Summary & Response –  

When the Gospel is truly seen, it will be central. When it is central, it will function. When it functions, it will satisfy. And when it satisfies, it will save to the uttermost. All boasting and glory then goes where it belongs: the cross of Christ! Nothing else can be central. Nothing else can truly function. Nothing else can truly satisfy. Embrace the cross, believer! You can’t make it central, it IS! You can’t make it function, it DOES! You can’t make it satisfy, it WILL! So cast down your idols, lay aside your broken cisterns, and glory in God and His Gospel! It is life, it will give you life, it will be your life!

Nothing else has effected me more than these three truths of the Gospel. Never has the Gospel ever touched and captivated and transformed me like it has when seeing and savoring these truths. So fight for joy in God. Chase hard after God and find satisfaction in Him because He alone is what satisfies! You think you will be satisfied by anything here on earth and then be satisfied with Him in heaven? No! It’s now or nothing. For “God is most glorified in us when we are most satisfied in Him” (John Piper).

From → Gospel

4 Comments
  1. Welcome to the blogosphere, Jonathan. Got here from Peter Cockrell’s blog. I look forward to reading your future posts. Best wishes.

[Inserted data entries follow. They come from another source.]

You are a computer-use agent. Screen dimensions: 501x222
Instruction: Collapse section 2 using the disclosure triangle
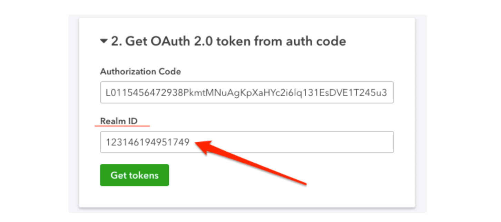point(104,42)
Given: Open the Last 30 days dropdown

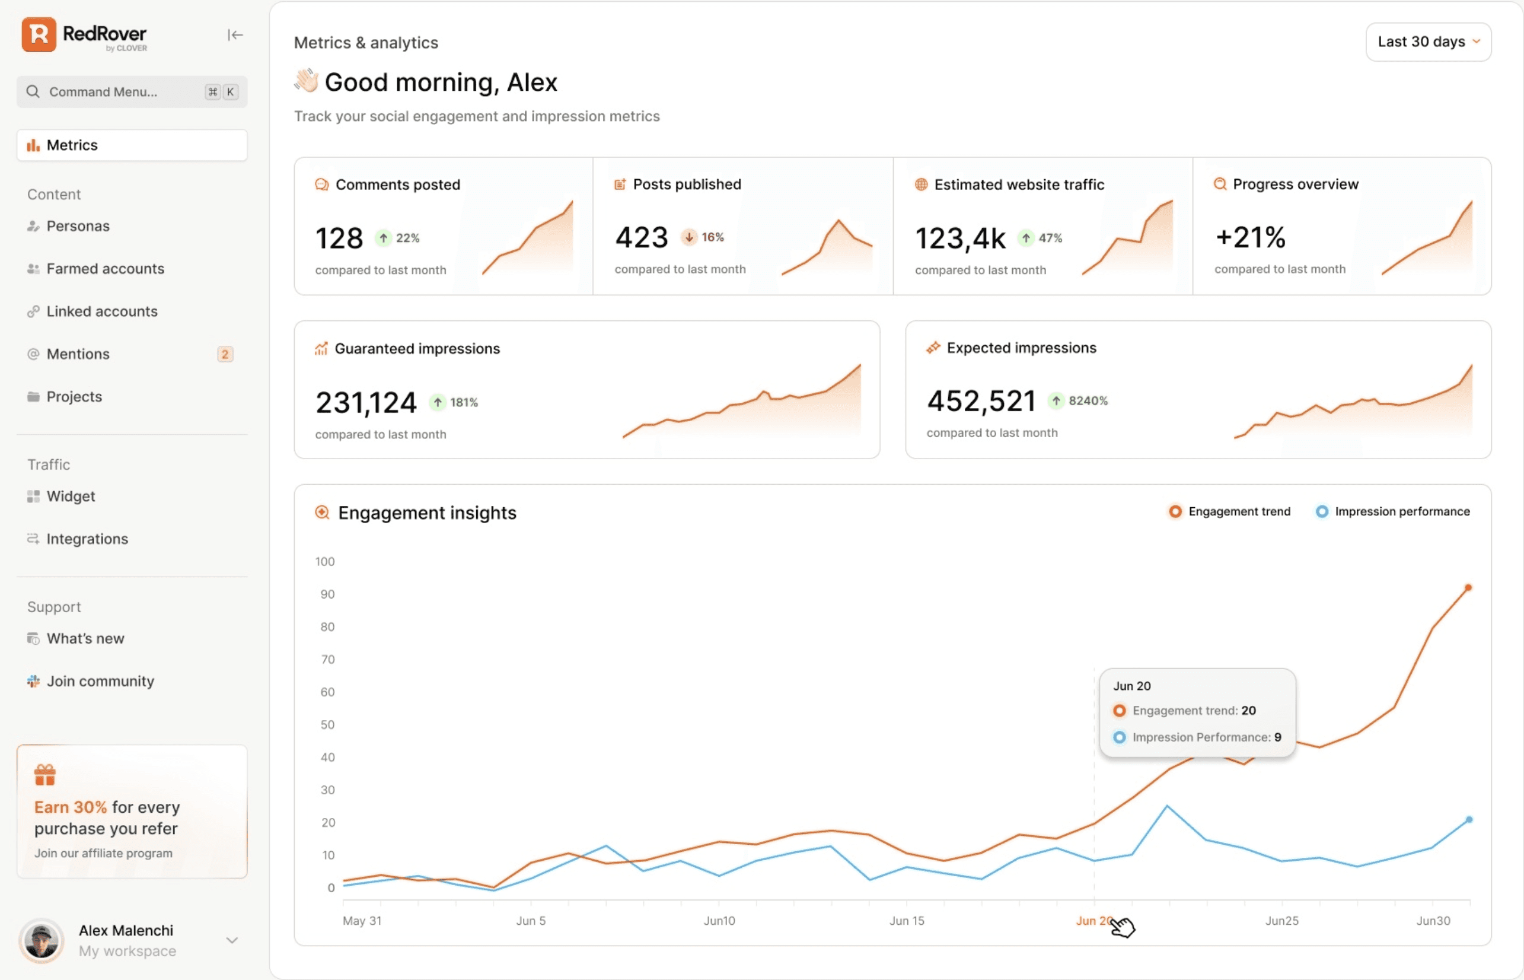Looking at the screenshot, I should pyautogui.click(x=1428, y=42).

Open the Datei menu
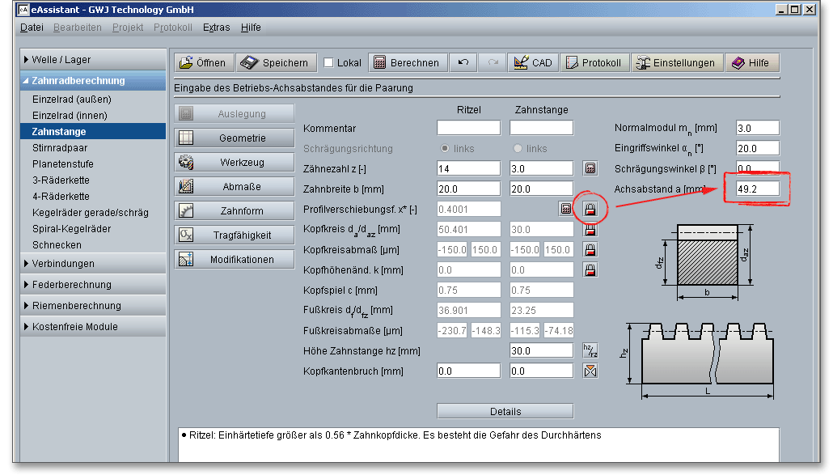tap(32, 28)
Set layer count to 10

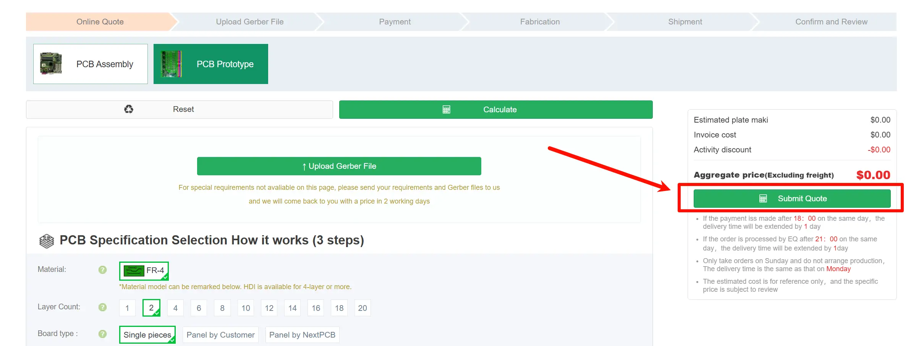tap(246, 308)
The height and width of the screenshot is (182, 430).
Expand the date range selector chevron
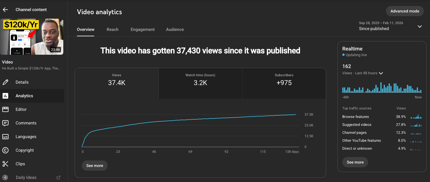[419, 26]
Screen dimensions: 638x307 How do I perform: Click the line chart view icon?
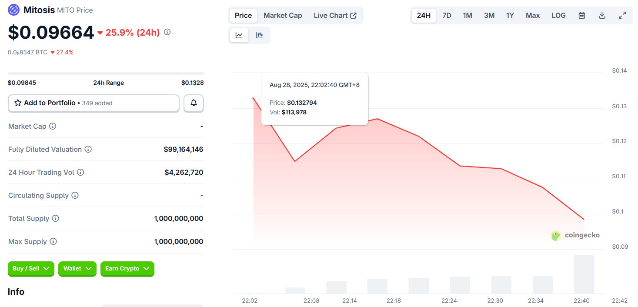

  2. Hey thanks Thad. I greatly appreciate you stopping by and Peter passing on my convictions on the Gospel and its necessary centrality. I will check out your blog to. May God bless us all as we seek to enjoy and know Him more fully.

    Jonathan

  3. Idetrorce permalink

    very interesting, but I don’t agree with you
    Idetrorce

  4. Idetrorce, Okay is that it? You got to give me more than that so I can actually respond. What specifically don’t you agree with? The fact that the Gospel must be central to the Christian; that it must be functioning and active in the Christian’s life; or that it must be sufficient for the Christian. All of these occur in the natural and biblical state of the Gospel of Jesus Christ. What do you not agree with?